Yeah, I had one right over my head at 3 am, and I thought someone had gotten shot next door or something!
Anyhow, sucks, but I guess it's time to go fish shopping again!


----------



## ameekplec.

I got a request for a pic of the yellow BTA to see how yellow it is (sorry for the crappy iPhone pic):









You can see clockwise from top left - pink/RBTA, lemon drop BTA, and in the bottom left, orange/green "sunburst" BTA.

The yellow BTA is definitely my fav - the yellow is unreal


----------



## ameekplec.

*For reals?*

Maaaaaaaaaaaaaaaan. I believe the term for what I came home to is "WTF?"

I found one of the latest additions to my tank, a beautiful little watanabe angelfish caught up in a branchy SPS IMPALED HEADFIRST into an urchin.

I freed it thinking it was completely dead, but it managed to hobble off somewhere into a monti cap....wtf. I'm pretty sure it's a gonner


----------



## wtac

As morbid as it sounds, did you get a pic? I had pics (HDD failure) of a 4" yellow tang and a 8" emperor angel that got their heads snapped in a tridacna clam. Same clam, 2 different occasions.


----------



## Taipan

Sorry to hear that. That was a nice specimen too.


----------



## ameekplec.

wtac said:


> As morbid as it sounds, did you get a pic? I had pics (HDD failure) of a 4" yellow tang and a 8" emperor angel that got their heads snapped in a tridacna clam. Same clam, 2 different occasions.


Ah....nah, I didn't think to snap a pic. I managed to find it last night and I put it in isolation last night and it was still alive this morning, but methinks I need to euthanize it.



Taipan said:


> Sorry to hear that. That was a nice specimen too.


I know  I think next tank I get I'll definitely look for some nice genicanthus earlier


----------



## altcharacter

I think it's time to start thinning out the tank


----------



## ameekplec.

Just got home from our amazing honeymoon in Asia. 

Upon opening the door the stench hit us. Something went wrong in the tank and all my SPS are dead, LPS are all iffy and there might be a few fish missing. FML. 

Devastated. Everything gone.


----------



## cica

Sorry to hear that.

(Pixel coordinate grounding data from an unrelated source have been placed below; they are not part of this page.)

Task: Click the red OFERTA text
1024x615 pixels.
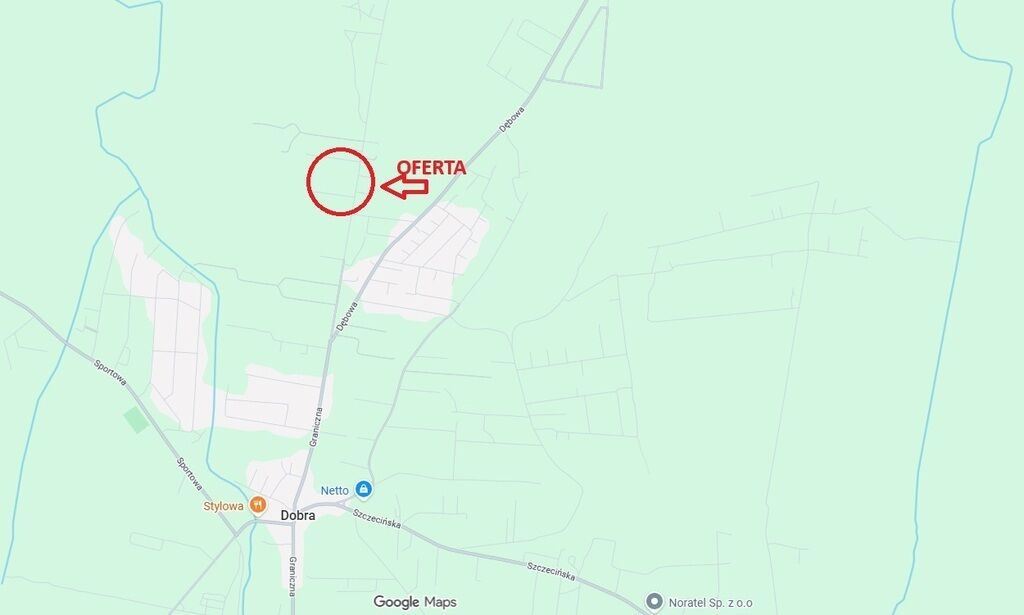Action: click(432, 168)
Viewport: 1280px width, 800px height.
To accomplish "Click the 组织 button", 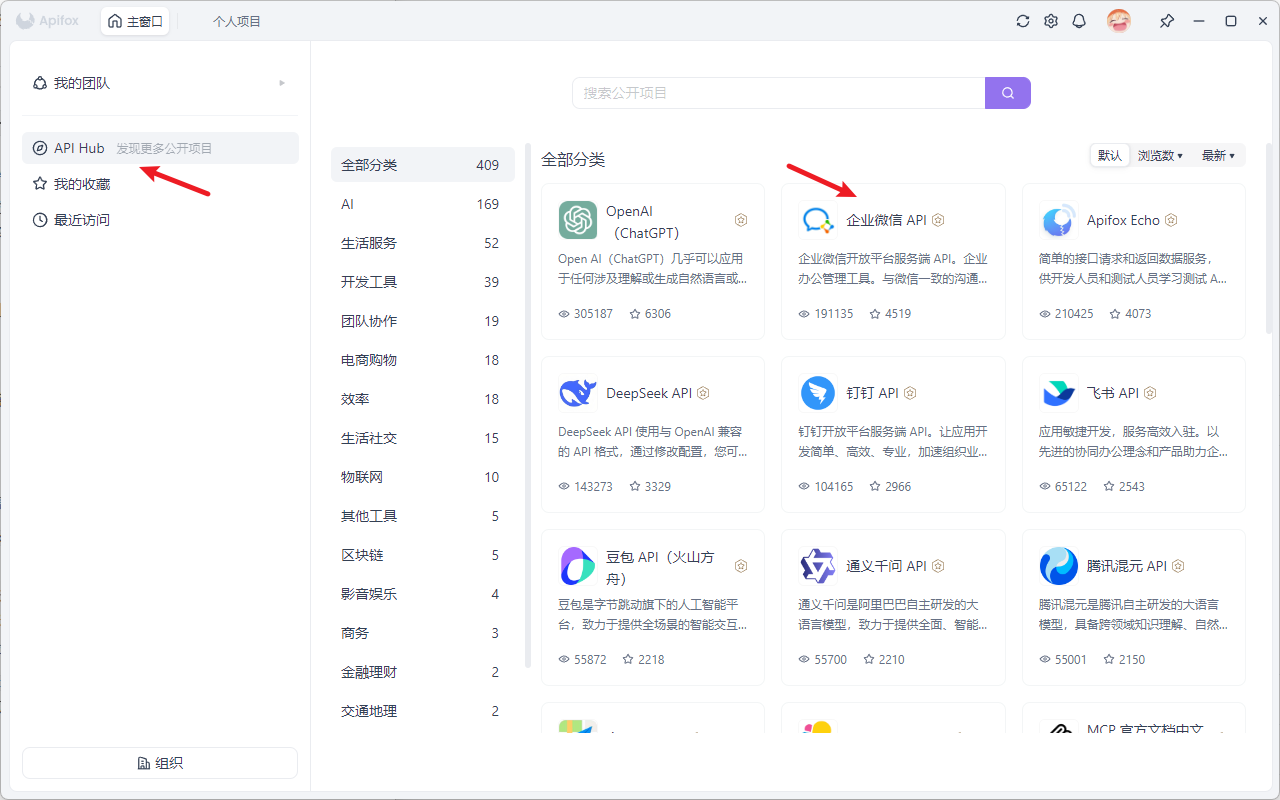I will pos(160,763).
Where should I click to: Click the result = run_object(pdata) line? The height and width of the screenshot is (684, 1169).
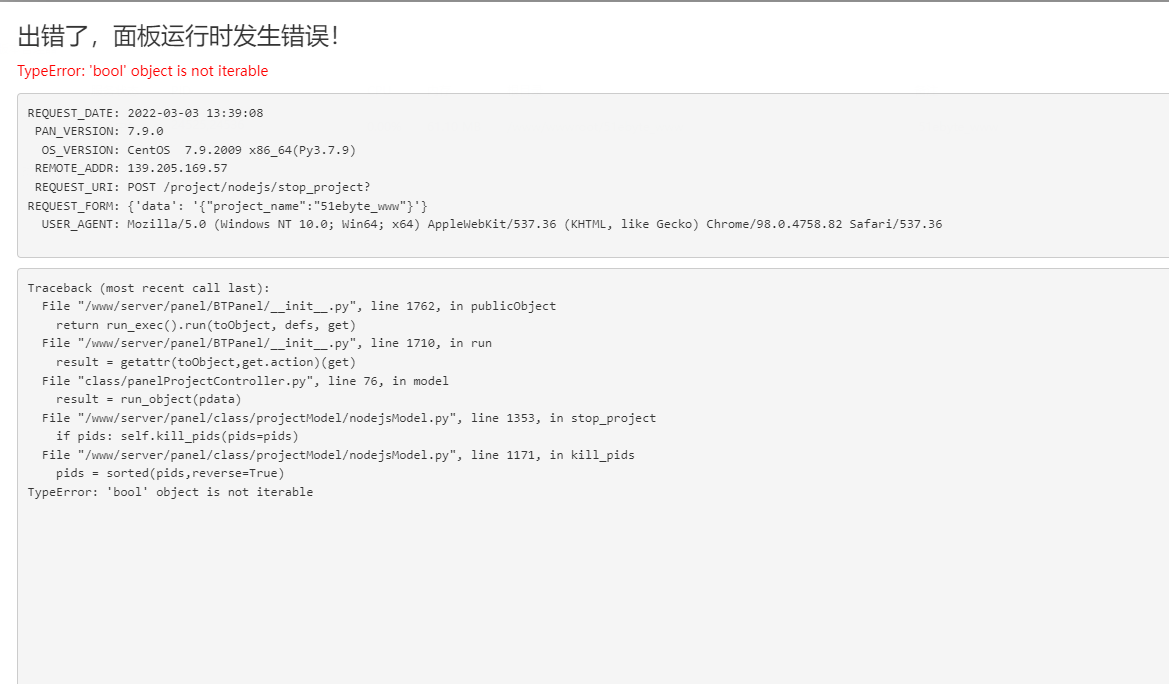148,399
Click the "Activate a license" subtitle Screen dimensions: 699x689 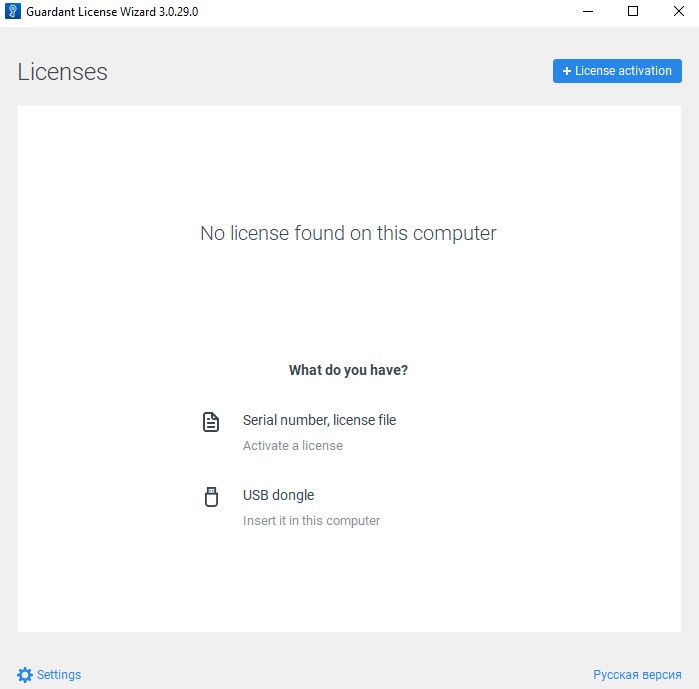[x=292, y=446]
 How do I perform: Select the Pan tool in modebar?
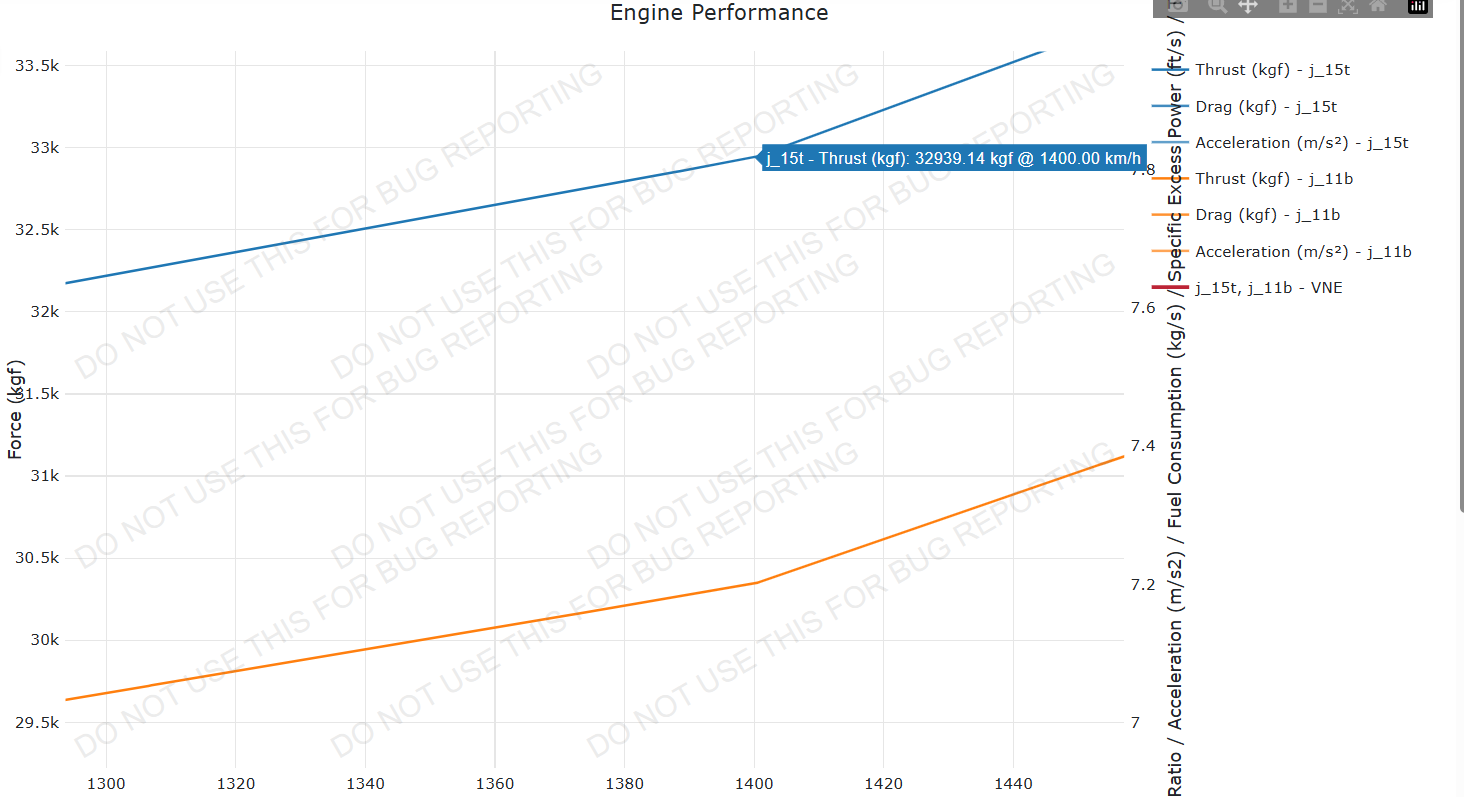(x=1248, y=5)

You had so beautifull corals.


----------



## altcharacter

Dude if you need anything give me a call. Congrats on the honeymoon


----------



## rburns24

-
As cica said, very sorry to hear that.
-


----------



## matti2uude

Very sorry to hear this but congrats.


----------



## tom g

*sucks*

that totally sucks , im so sorry for your loss of your stuff ... that has to be the hardest part if u don't have anyone looking after your stuff while away ...
let us know if u need anything 
congrats on your marriage 
cheers 
tom


----------



## PaulF757

Sorry to hear about your loss. There are allot of nice people on here and I'm sure we can help get you started again.


----------



## conix67

That's the worst nightmare for any reefers coming back from a long trip! I'm really sorry to hear that, and with all that awesome collection of SPS... but like others said, don't give up!


----------



## Bayinaung

wow man (if ur a man) so sorry to hear that man. Did you have someone looking after the tank? How was it being maintained when you were away?

This is something that concerns me about reefs... you can't leave them alone. Is it possible to form a club where members take turns helping look after each other's tanks while travelling? I know it's kinda dicey if you don't know the people so maybe informal arrangement amongst people who know each other.


----------



## Bayinaung

You just got married, had a refreshing honeymoon. I'm thinking, this is the universe telling you it's time for 
*New Beginnings!*


----------



## explor3r

Hi Eric Im very sorry to heard that you know if u need anything just come and the Cave will take care of you. Never give up...you are salty for life


----------



## Bullet

I am also very sorry to hear of your losses.
But congratulations on your wedding !

I agree with some of the comments made by member Bayinaung about who was looking after your tank while you were away ?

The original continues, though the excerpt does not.